* [Task item] From the entries below, give the number of lines where the word "icon" occurs, and nothing else.

* [Material to process]
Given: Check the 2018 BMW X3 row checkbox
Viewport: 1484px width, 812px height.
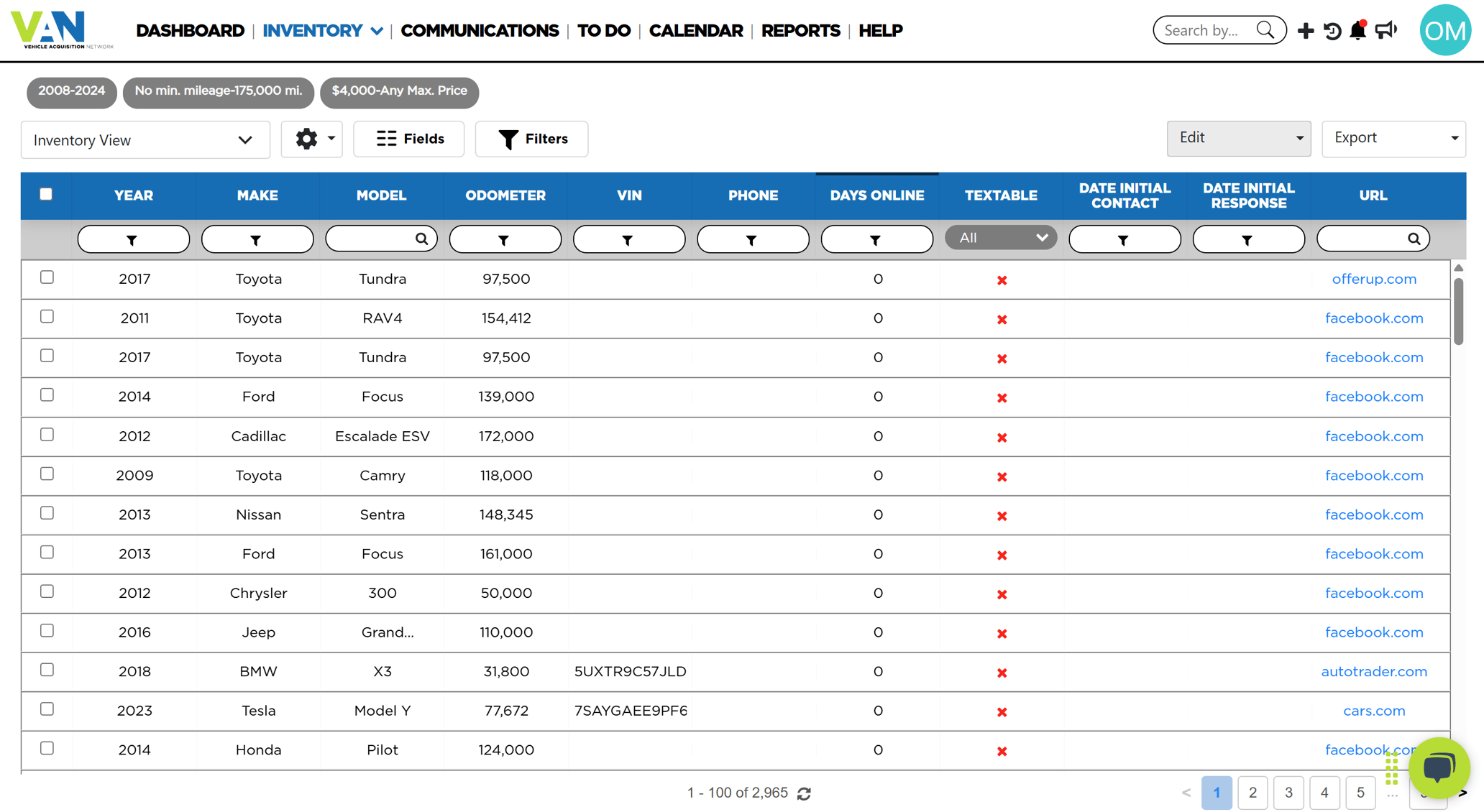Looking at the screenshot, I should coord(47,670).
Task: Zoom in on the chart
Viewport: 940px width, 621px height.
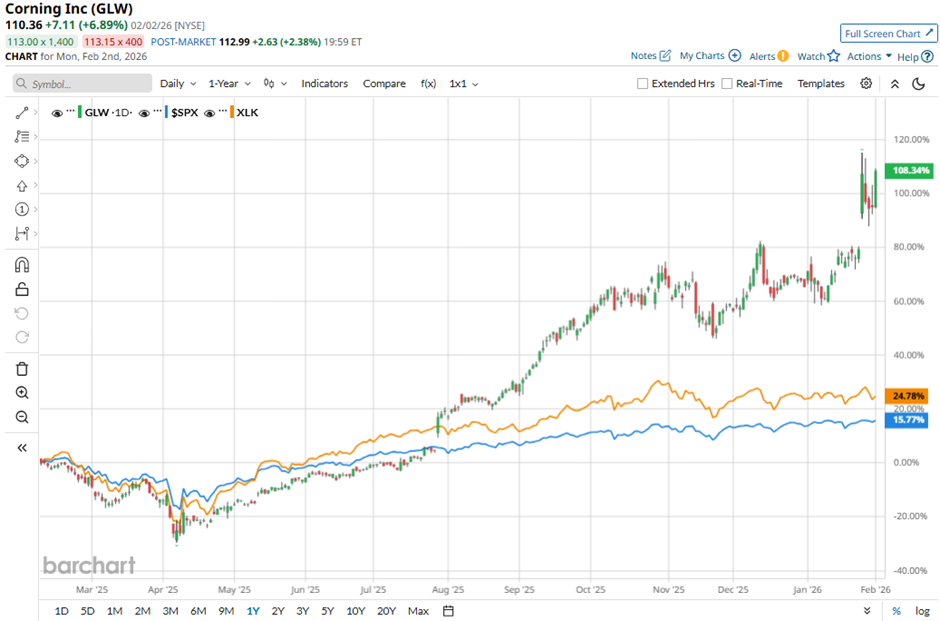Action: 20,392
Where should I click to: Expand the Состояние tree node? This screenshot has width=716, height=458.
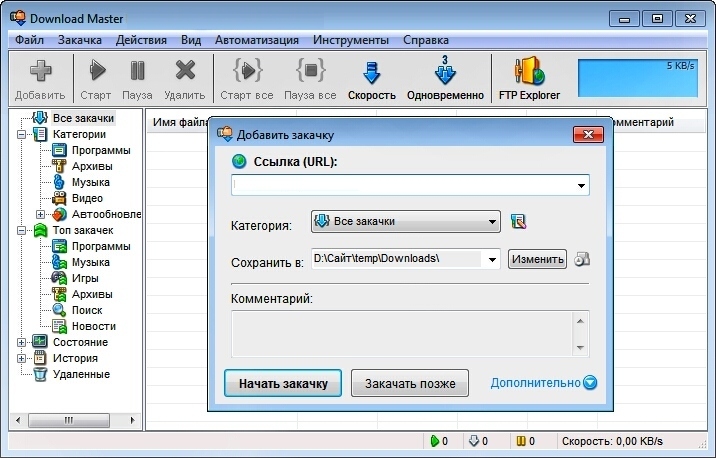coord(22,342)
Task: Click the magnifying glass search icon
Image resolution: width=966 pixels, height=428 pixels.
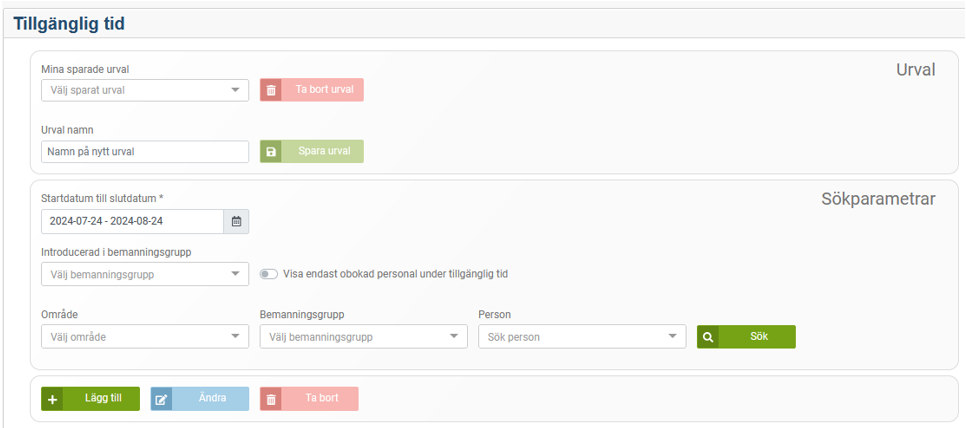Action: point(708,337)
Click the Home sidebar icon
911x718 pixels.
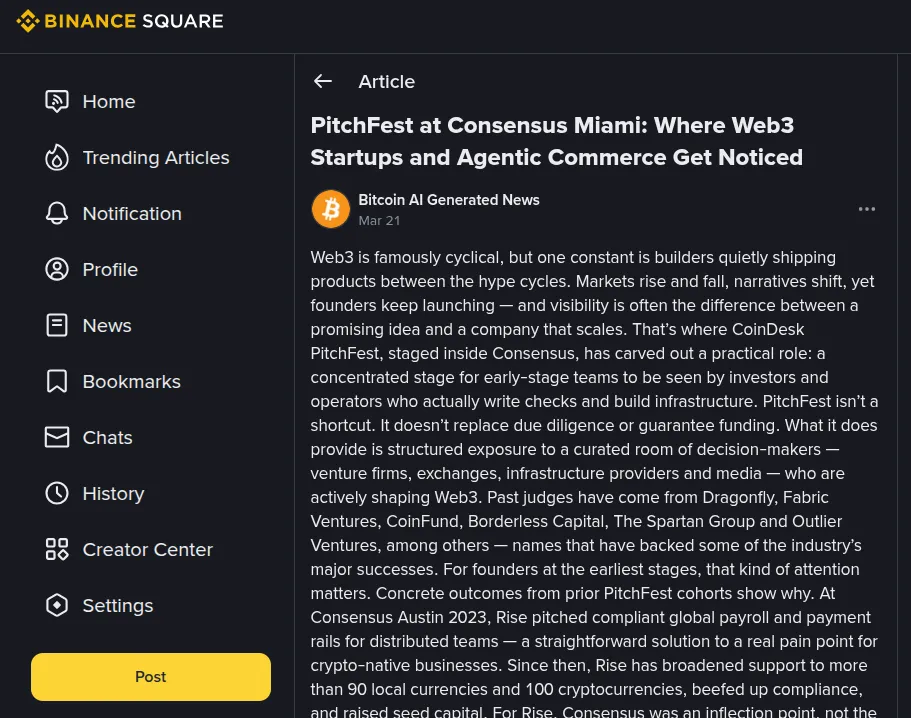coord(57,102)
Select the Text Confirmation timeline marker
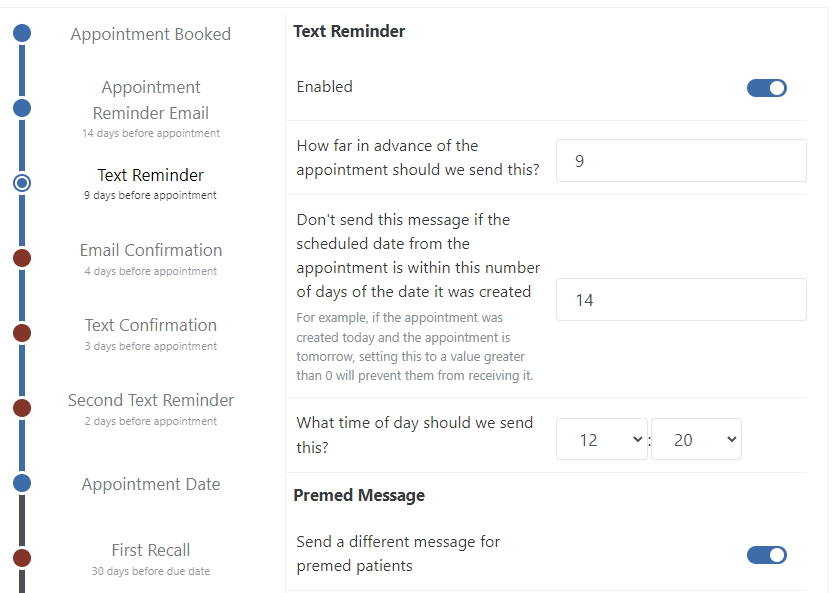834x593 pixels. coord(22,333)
---
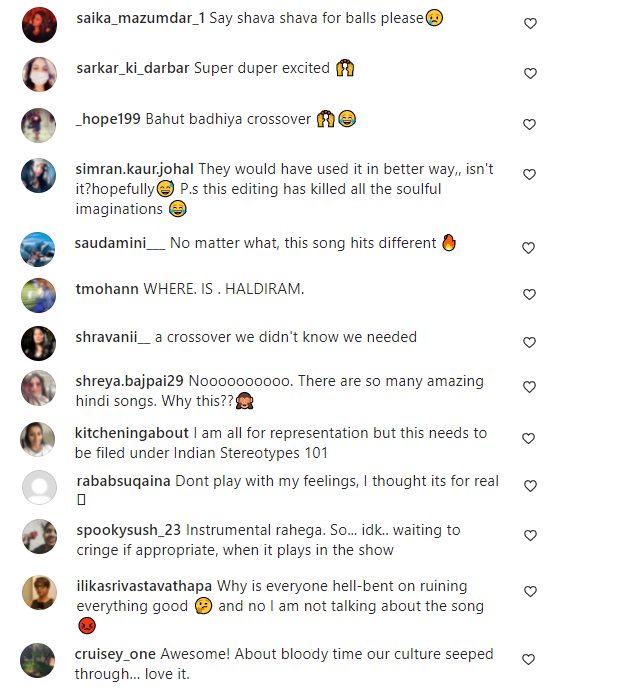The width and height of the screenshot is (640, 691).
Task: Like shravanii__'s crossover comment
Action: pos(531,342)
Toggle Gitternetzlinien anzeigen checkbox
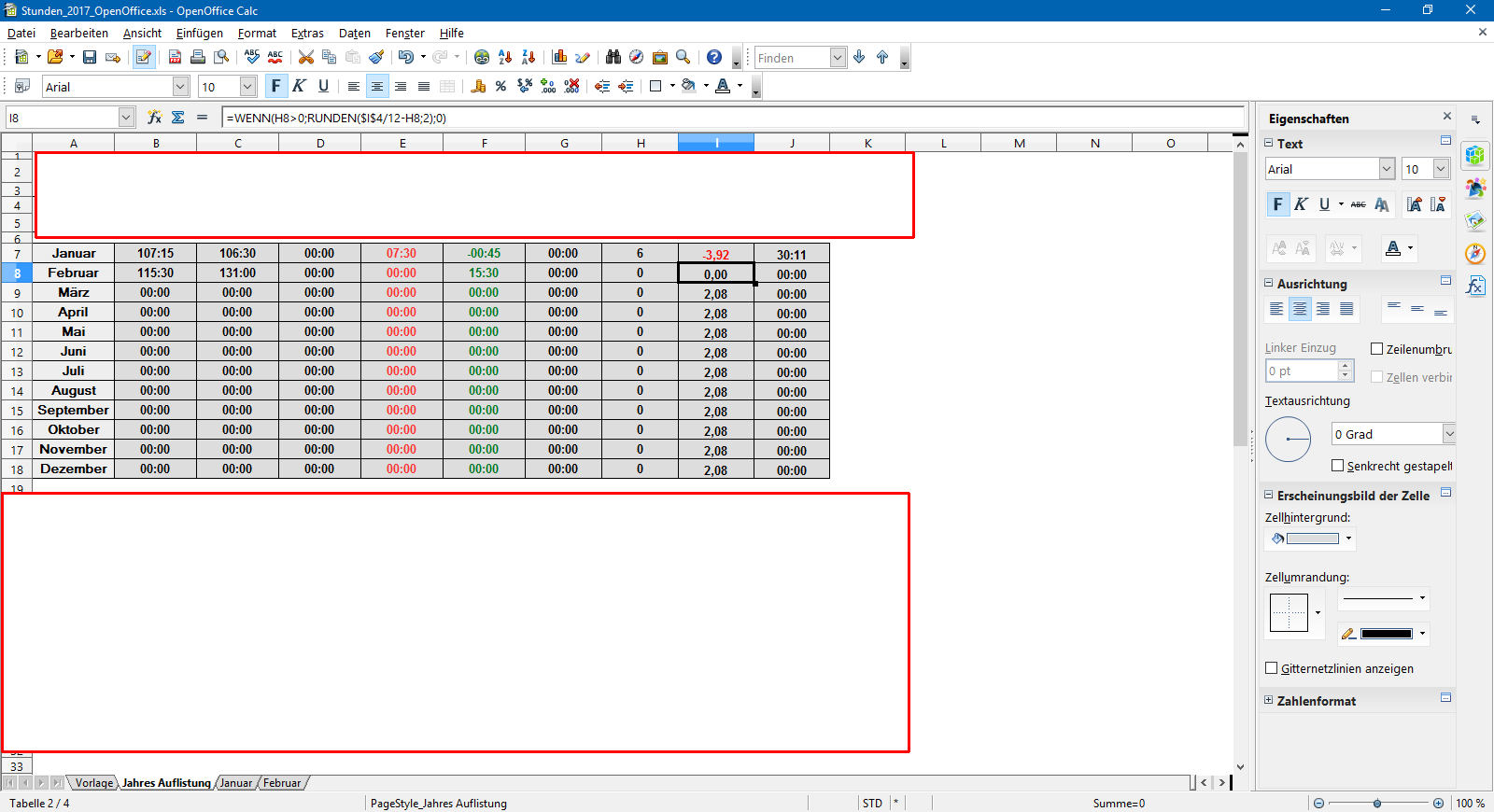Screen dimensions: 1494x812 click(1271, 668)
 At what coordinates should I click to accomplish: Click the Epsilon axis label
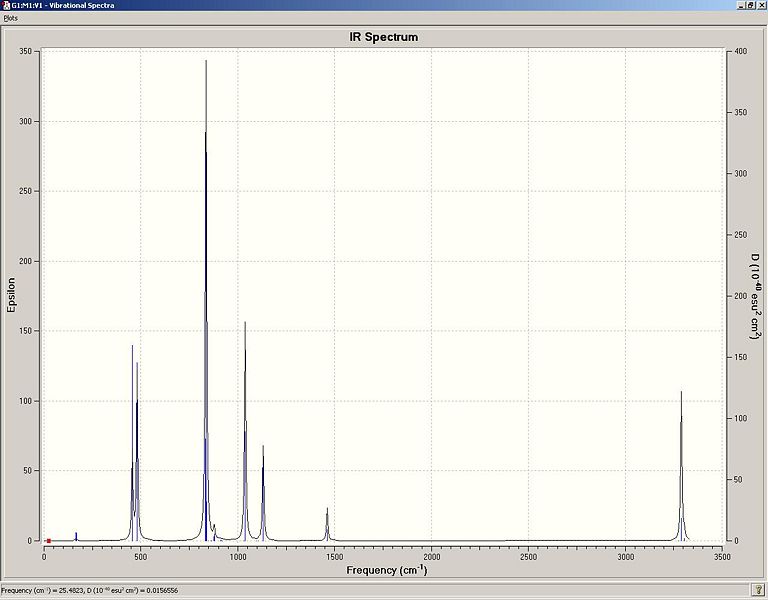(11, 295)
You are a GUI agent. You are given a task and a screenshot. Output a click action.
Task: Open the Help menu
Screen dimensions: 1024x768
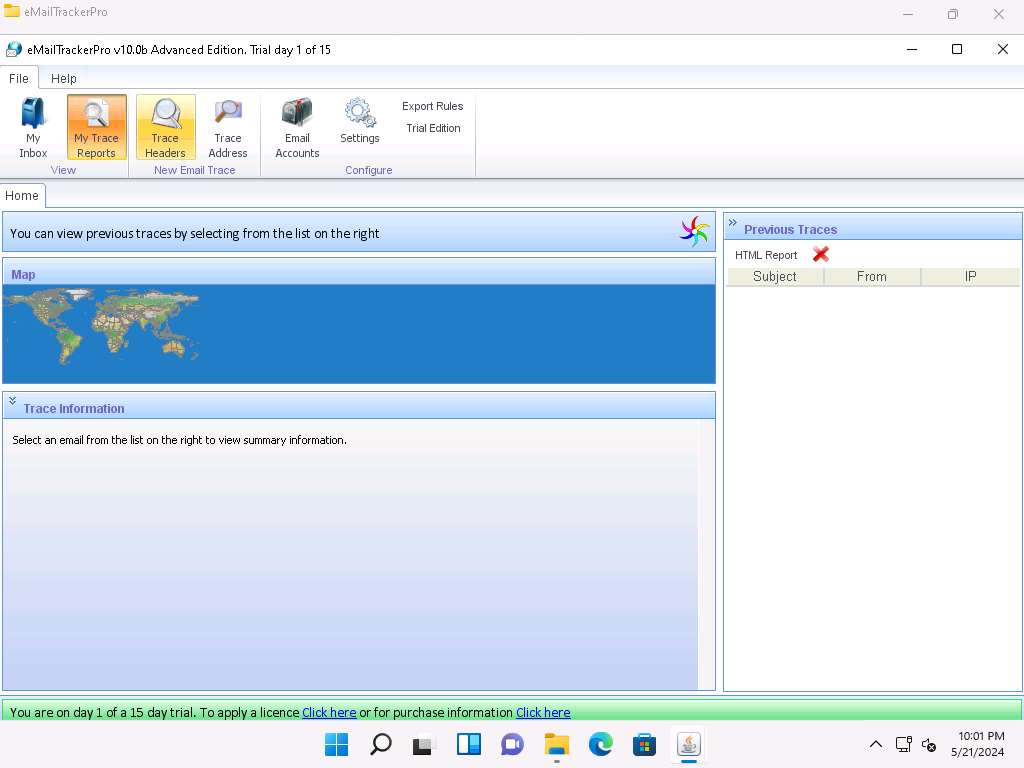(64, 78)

* [Result] 2